Data listing: Begin
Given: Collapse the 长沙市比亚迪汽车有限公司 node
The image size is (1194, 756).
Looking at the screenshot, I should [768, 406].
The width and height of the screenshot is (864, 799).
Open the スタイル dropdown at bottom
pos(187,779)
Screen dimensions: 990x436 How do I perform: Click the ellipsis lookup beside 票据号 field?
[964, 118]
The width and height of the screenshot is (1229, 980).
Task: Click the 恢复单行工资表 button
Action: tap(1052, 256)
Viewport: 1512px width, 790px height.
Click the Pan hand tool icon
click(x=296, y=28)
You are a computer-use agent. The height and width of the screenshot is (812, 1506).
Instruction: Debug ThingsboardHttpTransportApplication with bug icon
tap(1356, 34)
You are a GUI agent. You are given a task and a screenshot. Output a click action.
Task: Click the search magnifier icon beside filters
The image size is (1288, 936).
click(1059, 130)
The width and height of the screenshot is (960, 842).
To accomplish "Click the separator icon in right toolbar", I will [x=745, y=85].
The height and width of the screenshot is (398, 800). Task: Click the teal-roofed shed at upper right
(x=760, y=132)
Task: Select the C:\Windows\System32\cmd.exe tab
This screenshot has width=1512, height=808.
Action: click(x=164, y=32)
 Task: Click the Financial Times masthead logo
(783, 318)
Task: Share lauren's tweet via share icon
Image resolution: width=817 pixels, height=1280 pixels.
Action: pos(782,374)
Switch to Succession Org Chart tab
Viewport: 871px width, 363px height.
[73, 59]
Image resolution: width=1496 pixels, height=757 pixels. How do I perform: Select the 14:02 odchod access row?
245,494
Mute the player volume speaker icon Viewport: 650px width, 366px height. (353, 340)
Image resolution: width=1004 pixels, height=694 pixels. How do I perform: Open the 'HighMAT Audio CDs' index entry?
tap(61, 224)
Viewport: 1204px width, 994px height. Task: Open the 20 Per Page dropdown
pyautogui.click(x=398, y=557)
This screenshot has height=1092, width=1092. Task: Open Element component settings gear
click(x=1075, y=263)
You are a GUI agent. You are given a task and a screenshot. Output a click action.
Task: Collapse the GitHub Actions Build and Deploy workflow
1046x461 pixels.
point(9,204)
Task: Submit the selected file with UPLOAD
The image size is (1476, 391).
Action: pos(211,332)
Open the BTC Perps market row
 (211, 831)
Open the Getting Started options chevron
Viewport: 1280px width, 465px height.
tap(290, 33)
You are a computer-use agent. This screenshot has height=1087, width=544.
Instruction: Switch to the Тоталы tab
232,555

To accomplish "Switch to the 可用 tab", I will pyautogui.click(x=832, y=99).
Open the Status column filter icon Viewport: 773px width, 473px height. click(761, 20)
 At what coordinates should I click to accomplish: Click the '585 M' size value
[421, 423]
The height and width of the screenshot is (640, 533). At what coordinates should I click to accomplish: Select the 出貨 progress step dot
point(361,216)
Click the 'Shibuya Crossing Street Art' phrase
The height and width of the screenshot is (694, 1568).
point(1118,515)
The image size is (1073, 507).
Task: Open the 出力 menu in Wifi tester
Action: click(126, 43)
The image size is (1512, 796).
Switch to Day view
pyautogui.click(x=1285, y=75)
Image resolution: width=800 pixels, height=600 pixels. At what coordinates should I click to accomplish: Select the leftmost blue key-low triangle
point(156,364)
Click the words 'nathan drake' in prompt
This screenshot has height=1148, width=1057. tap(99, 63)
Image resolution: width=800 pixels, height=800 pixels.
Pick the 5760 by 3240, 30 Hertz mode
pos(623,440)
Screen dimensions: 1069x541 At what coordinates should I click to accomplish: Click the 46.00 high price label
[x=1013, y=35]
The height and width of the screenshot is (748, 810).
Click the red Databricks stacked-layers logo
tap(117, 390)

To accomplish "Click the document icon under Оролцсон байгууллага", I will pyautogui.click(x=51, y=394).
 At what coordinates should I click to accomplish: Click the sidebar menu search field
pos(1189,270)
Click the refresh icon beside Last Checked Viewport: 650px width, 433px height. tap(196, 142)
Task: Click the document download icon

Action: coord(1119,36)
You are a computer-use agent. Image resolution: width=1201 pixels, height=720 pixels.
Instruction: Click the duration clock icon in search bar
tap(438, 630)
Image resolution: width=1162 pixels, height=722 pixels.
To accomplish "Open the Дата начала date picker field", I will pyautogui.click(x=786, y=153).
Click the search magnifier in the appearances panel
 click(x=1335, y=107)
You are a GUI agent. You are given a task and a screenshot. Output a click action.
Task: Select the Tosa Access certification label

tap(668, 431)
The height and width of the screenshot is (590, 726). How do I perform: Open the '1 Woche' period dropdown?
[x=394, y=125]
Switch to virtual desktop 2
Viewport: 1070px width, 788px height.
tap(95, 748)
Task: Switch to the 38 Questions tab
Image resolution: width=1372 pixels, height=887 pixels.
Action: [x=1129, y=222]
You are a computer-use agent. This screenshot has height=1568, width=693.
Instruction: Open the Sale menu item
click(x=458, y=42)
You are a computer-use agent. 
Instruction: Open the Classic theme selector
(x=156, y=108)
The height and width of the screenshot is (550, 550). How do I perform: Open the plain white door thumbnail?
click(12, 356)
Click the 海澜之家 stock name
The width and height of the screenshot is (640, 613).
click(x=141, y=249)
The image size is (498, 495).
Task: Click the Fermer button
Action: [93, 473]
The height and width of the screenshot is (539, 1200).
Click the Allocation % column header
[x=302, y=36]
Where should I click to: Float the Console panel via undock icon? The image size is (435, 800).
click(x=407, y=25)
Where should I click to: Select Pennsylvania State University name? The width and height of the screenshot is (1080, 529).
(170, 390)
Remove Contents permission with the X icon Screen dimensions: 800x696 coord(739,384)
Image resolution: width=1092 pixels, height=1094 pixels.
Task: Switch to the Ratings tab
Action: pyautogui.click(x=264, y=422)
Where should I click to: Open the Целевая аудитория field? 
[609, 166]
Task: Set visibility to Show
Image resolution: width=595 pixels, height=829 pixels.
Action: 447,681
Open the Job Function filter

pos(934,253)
Data listing: End
Task objective>
Give all of the entries again, word for word.

Task output>
Given: Collapse the 长沙市比亚迪汽车有限公司 node
The image size is (1194, 756).
Looking at the screenshot, I should [768, 406].
The width and height of the screenshot is (864, 799).
Open the スタイル dropdown at bottom
pos(187,779)
Screen dimensions: 990x436 How do I perform: Click the ellipsis lookup beside 票据号 field?
[964, 118]
The width and height of the screenshot is (1229, 980).
Task: Click the 恢复单行工资表 button
Action: tap(1052, 256)
Viewport: 1512px width, 790px height.
Click the Pan hand tool icon
click(x=296, y=28)
You are a computer-use agent. The height and width of the screenshot is (812, 1506).
Instruction: Debug ThingsboardHttpTransportApplication with bug icon
tap(1356, 34)
You are a GUI agent. You are given a task and a screenshot. Output a click action.
Task: Click the search magnifier icon beside filters
The image size is (1288, 936).
click(1059, 130)
The width and height of the screenshot is (960, 842).
To accomplish "Click the separator icon in right toolbar", I will [x=745, y=85].
The height and width of the screenshot is (398, 800). Task: Click the teal-roofed shed at upper right
(x=760, y=132)
Task: Select the C:\Windows\System32\cmd.exe tab
This screenshot has width=1512, height=808.
Action: click(x=164, y=32)
 Task: Click the Financial Times masthead logo
(783, 318)
Task: Share lauren's tweet via share icon
Image resolution: width=817 pixels, height=1280 pixels.
Action: pos(782,374)
Switch to Succession Org Chart tab
Viewport: 871px width, 363px height.
[73, 59]
Image resolution: width=1496 pixels, height=757 pixels. How do I perform: Select the 14:02 odchod access row?
245,494
Mute the player volume speaker icon Viewport: 650px width, 366px height. (353, 340)
Image resolution: width=1004 pixels, height=694 pixels. How do I perform: Open the 'HighMAT Audio CDs' index entry?
tap(61, 224)
Viewport: 1204px width, 994px height. Task: Open the 20 Per Page dropdown
pyautogui.click(x=398, y=557)
This screenshot has height=1092, width=1092. Task: Open Element component settings gear
click(x=1075, y=263)
You are a GUI agent. You are given a task and a screenshot. Output a click action.
Task: Collapse the GitHub Actions Build and Deploy workflow
1046x461 pixels.
point(9,204)
Task: Submit the selected file with UPLOAD
The image size is (1476, 391).
Action: pos(211,332)
Open the BTC Perps market row
 (211, 831)
Open the Getting Started options chevron
Viewport: 1280px width, 465px height.
tap(290, 33)
You are a computer-use agent. This screenshot has height=1087, width=544.
Instruction: Switch to the Тоталы tab
232,555

To accomplish "Switch to the 可用 tab", I will pyautogui.click(x=832, y=99).
Open the Status column filter icon Viewport: 773px width, 473px height. click(761, 20)
 At what coordinates should I click to accomplish: Click the '585 M' size value
[421, 423]
The height and width of the screenshot is (640, 533). At what coordinates should I click to accomplish: Select the 出貨 progress step dot
point(361,216)
Click the 'Shibuya Crossing Street Art' phrase
The height and width of the screenshot is (694, 1568).
point(1118,515)
The image size is (1073, 507).
Task: Open the 出力 menu in Wifi tester
Action: click(126, 43)
The image size is (1512, 796).
Switch to Day view
pyautogui.click(x=1285, y=75)
Image resolution: width=800 pixels, height=600 pixels. At what coordinates should I click to accomplish: Select the leftmost blue key-low triangle
point(156,364)
Click the words 'nathan drake' in prompt
This screenshot has height=1148, width=1057. tap(99, 63)
Image resolution: width=800 pixels, height=800 pixels.
Pick the 5760 by 3240, 30 Hertz mode
pos(623,440)
Screen dimensions: 1069x541 At what coordinates should I click to accomplish: Click the 46.00 high price label
[x=1013, y=35]
The height and width of the screenshot is (748, 810).
Click the red Databricks stacked-layers logo
tap(117, 390)

To accomplish "Click the document icon under Оролцсон байгууллага", I will pyautogui.click(x=51, y=394).
 At what coordinates should I click to accomplish: Click the sidebar menu search field
pos(1189,270)
Click the refresh icon beside Last Checked Viewport: 650px width, 433px height. tap(196, 142)
Task: Click the document download icon

Action: coord(1119,36)
You are a computer-use agent. Image resolution: width=1201 pixels, height=720 pixels.
Instruction: Click the duration clock icon in search bar
tap(438, 630)
Image resolution: width=1162 pixels, height=722 pixels.
To accomplish "Open the Дата начала date picker field", I will pyautogui.click(x=786, y=153).
Click the search magnifier in the appearances panel
 click(x=1335, y=107)
You are a GUI agent. You are given a task and a screenshot. Output a click action.
Task: Select the Tosa Access certification label

tap(668, 431)
The height and width of the screenshot is (590, 726). How do I perform: Open the '1 Woche' period dropdown?
[x=394, y=125]
Switch to virtual desktop 2
Viewport: 1070px width, 788px height.
tap(95, 748)
Task: Switch to the 38 Questions tab
Image resolution: width=1372 pixels, height=887 pixels.
Action: [x=1129, y=222]
You are a computer-use agent. This screenshot has height=1568, width=693.
Instruction: Open the Sale menu item
click(x=458, y=42)
You are a computer-use agent. 
Instruction: Open the Classic theme selector
(x=156, y=108)
The height and width of the screenshot is (550, 550). How do I perform: Open the plain white door thumbnail?
click(12, 356)
Click the 海澜之家 stock name
The width and height of the screenshot is (640, 613).
click(x=141, y=249)
The image size is (498, 495).
Task: Click the Fermer button
Action: [93, 473]
The height and width of the screenshot is (539, 1200).
Click the Allocation % column header
[x=302, y=36]
Where should I click to: Float the Console panel via undock icon? The image size is (435, 800).
click(x=407, y=25)
Where should I click to: Select Pennsylvania State University name? The width and height of the screenshot is (1080, 529).
(170, 390)
Remove Contents permission with the X icon Screen dimensions: 800x696 coord(739,384)
Image resolution: width=1092 pixels, height=1094 pixels.
Task: Switch to the Ratings tab
Action: pyautogui.click(x=264, y=422)
Where should I click to: Open the Целевая аудитория field? 
[609, 166]
Task: Set visibility to Show
Image resolution: width=595 pixels, height=829 pixels.
Action: 447,681
Open the Job Function filter

pos(934,253)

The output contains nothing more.